Source extract:
------------------------------------
Precautionary Boil Water Notice for City Water Customers
Customers Affected Along Kay Avenue
Due to a failed water main, a Precautionary Boil Water Notice is being issued by the City of Tallahassee for water customers along Kay Avenue, east of Blair Stone Road. This notice affects approximately 300 City water customers. A nearby water line collapsed, requiring a precautionary Boil Water Notice to be issued. Motorists on Blair Stone Road just north of the intersection of Orange Avenue should prepare for slight delays in the area as repair work is already underway and lane reductions are in effect. The work should be completed by midnight.
Water service will need to be turned off for those customers along Kay Avenue in order for crews to make repairs to the line. As such, the Florida Department of Environmental Protection requires these notices to be issued when any water service outage occurs. As such, the City’s Underground Utilities is notifying all residents in the affected area, asking them to take precautionary steps before preparing food or using water for drinking purposes. Again, this is a precautionary notice, as a mandatory boil water notice would be issued when an imminent threat to public health exists.
------------------------------------
Data shown:

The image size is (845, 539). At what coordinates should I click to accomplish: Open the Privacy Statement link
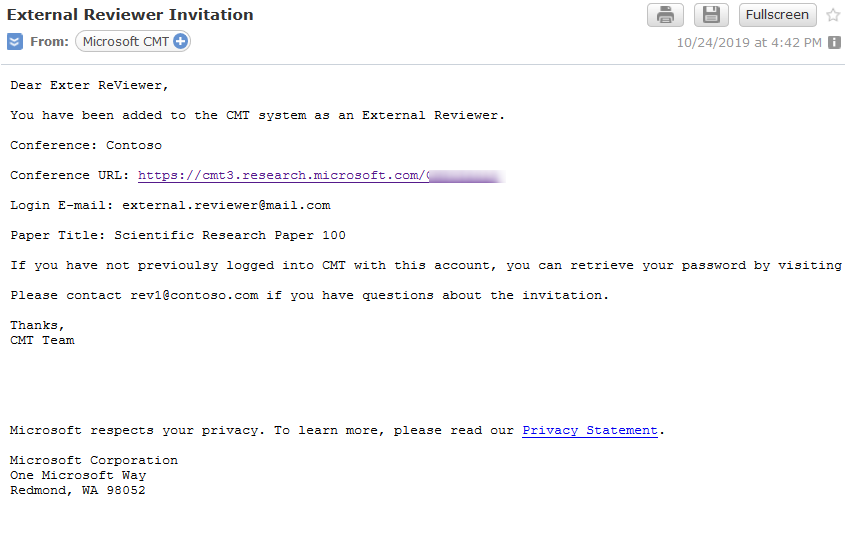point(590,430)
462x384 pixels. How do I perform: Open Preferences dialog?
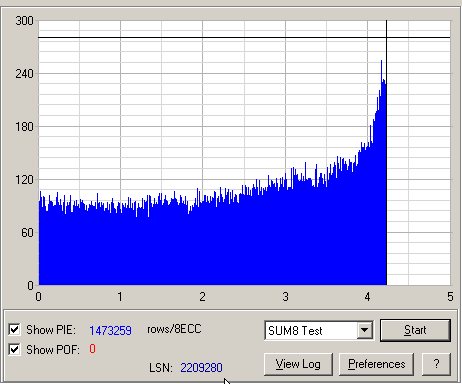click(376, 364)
------------------------------------
Actions to take:
a: Copy the boil water notice word for word, from "Precautionary Boil Water Notice for" to "completed by midnight.".
b: Write the next part of the boil water notice, picking up after its last sentence.
Nothing in the listing is needed here.

Answers per task:
a:
Precautionary Boil Water Notice for City Water Customers
Customers Affected Along Kay Avenue
Due to a failed water main, a Precautionary Boil Water Notice is being issued by the City of Tallahassee for water customers along Kay Avenue, east of Blair Stone Road. This notice affects approximately 300 City water customers. A nearby water line collapsed, requiring a precautionary Boil Water Notice to be issued. Motorists on Blair Stone Road just north of the intersection of Orange Avenue should prepare for slight delays in the area as repair work is already underway and lane reductions are in effect. The work should be completed by midnight.

b:
To use water for cooking or drinking purposes, Underground Utilities advises residents to:
bring water to a boil;
let it boil for one minute;
let the water cool before using; and
as an alternative, you may use bottled water.
Until further notice, boiled or bottled water should be used for drinking, making ice, brushing teeth, bathing, washing dishes and food preparation. This is especially important for immuno-compromised individuals, infants or the elderly. Boiling kills bacteria and other organisms in the water. Another advisory will be issued when the boil water notice is canceled.
Alternatives to boiling the water include the use of bottled water or other disinfectant chemicals. The tap water may be disinfected using unscented household bleach (4-6% active ingredients) following these directions:
add 8 drops of bleach to each gallon of water;
mix the water; and
allow it to stand for a minimum period of 30 minutes.
Other approved chemical disinfectants are available at stores that sell camping and hiking supplies.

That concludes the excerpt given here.